Textauszug:

Das Krafttraining sollte nach Möglichkeit 2 – 4 Mal pro Woche absolviert werden. Die Dauer des reinen Workouts, also der eigentlichen Krafteinheit, beträgt 4 – 20 Minuten. Du siehst also, dass nicht nur das Lauf-, sondern auch das Krafttraining „kurz gehalten“ wird. Wie beim Lauftraining liegt die Stärke des intensiven funktionellen Kraftausdauertrainings in seiner Effektivität. Wie lange du für das Aufwärmprogramm (Wurm-up) und das Abwärmen (Cool down) benötigst, ist individuell. Wenn du im Rahmen des Wurm-ups auch an deiner Beweglichkeit arbeitest, du also Mobilistationsübungen einbaust, und auch die Hartschaumrolle zum Einsatz kommen lässt, kann eine solche Trainingseinheit naturgemäß auch etwas länger dauern.

Auch beim Krafttraining solltest du deine Komfortzone öfter verlassen, das heißt die Übungen so gut es geht intensiv gestalten.

Klickziel-Daten:
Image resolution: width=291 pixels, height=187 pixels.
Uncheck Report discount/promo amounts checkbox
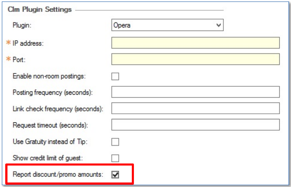115,174
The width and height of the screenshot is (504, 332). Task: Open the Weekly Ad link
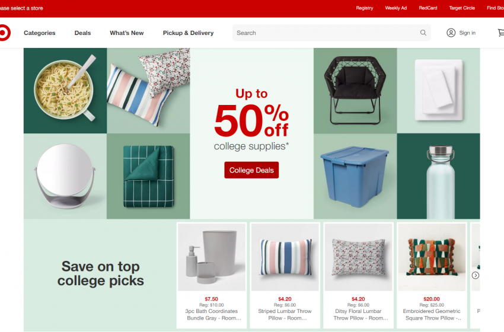pyautogui.click(x=396, y=8)
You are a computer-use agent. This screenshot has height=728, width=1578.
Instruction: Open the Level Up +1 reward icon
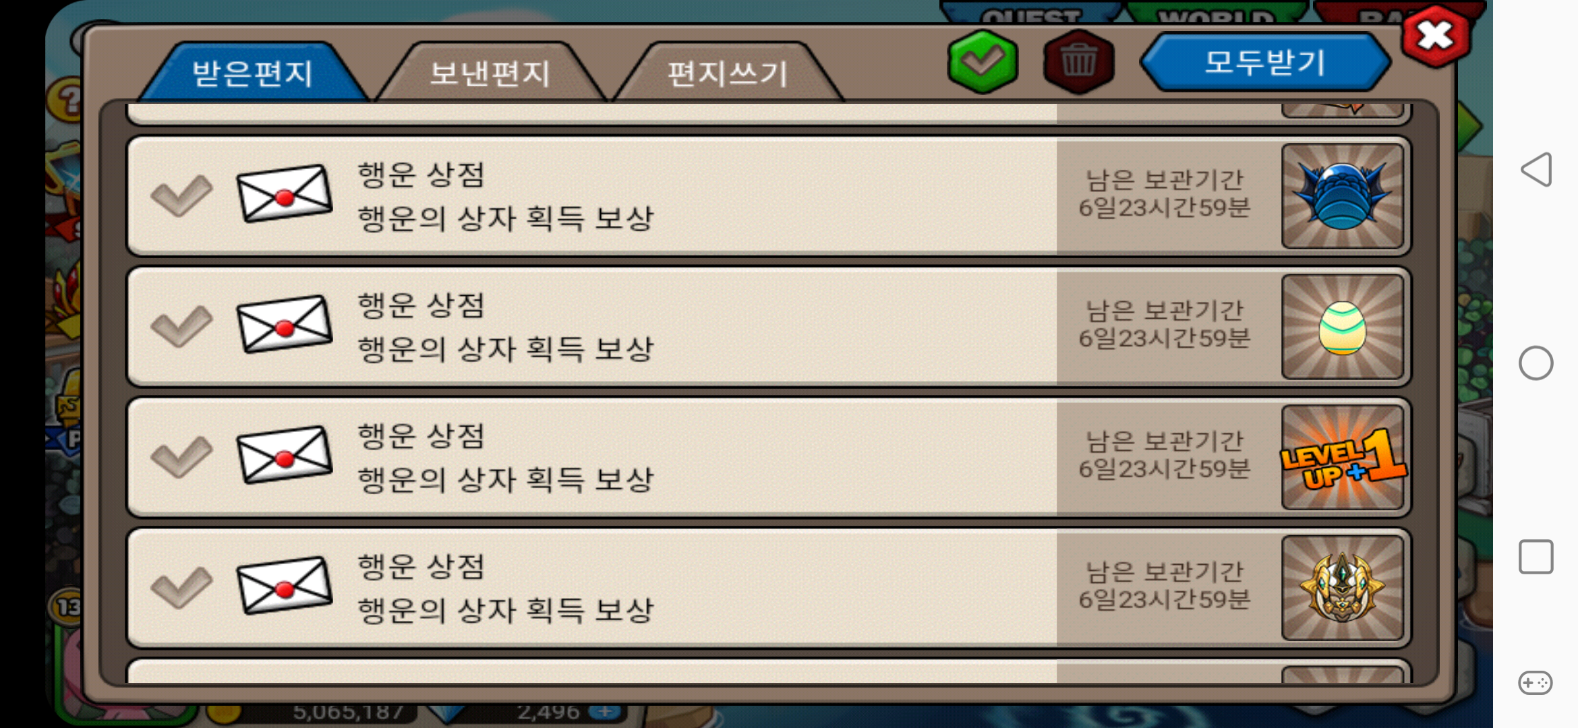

Aufgabenliste:
A - Geben Sie den Teil des Textauszugs zum Krafttraining wieder, der mit den Worten „Das Krafttraining sollte“ beginnt und mit „geht intensiv gestalten.“ endet, und ersetzen Sie dabei „Hartschaumrolle“ durch „Faszienrolle“.
B - Ziehen Sie aus den Einträgen jede Zeile heraus, die die Zeichenfolge „width“ enthält. Achten Sie auf Groß- und Kleinschreibung.

Lösungen:
A -
Das Krafttraining sollte nach Möglichkeit 2 – 4 Mal pro Woche absolviert werden. Die Dauer des reinen Workouts, also der eigentlichen Krafteinheit, beträgt 4 – 20 Minuten. Du siehst also, dass nicht nur das Lauf-, sondern auch das Krafttraining „kurz gehalten“ wird. Wie beim Lauftraining liegt die Stärke des intensiven funktionellen Kraftausdauertrainings in seiner Effektivität. Wie lange du für das Aufwärmprogramm (Wurm-up) und das Abwärmen (Cool down) benötigst, ist individuell. Wenn du im Rahmen des Wurm-ups auch an deiner Beweglichkeit arbeitest, du also Mobilistationsübungen einbaust, und auch die Faszienrolle zum Einsatz kommen lässt, kann eine solche Trainingseinheit naturgemäß auch etwas länger dauern.

Auch beim Krafttraining solltest du deine Komfortzone öfter verlassen, das heißt die Übungen so gut es geht intensiv gestalten.

B -
Image resolution: width=291 pixels, height=187 pixels.
The width and height of the screenshot is (504, 332). Task: Open the Weekly Ad link
You are a computer-use agent. This screenshot has height=728, width=1578.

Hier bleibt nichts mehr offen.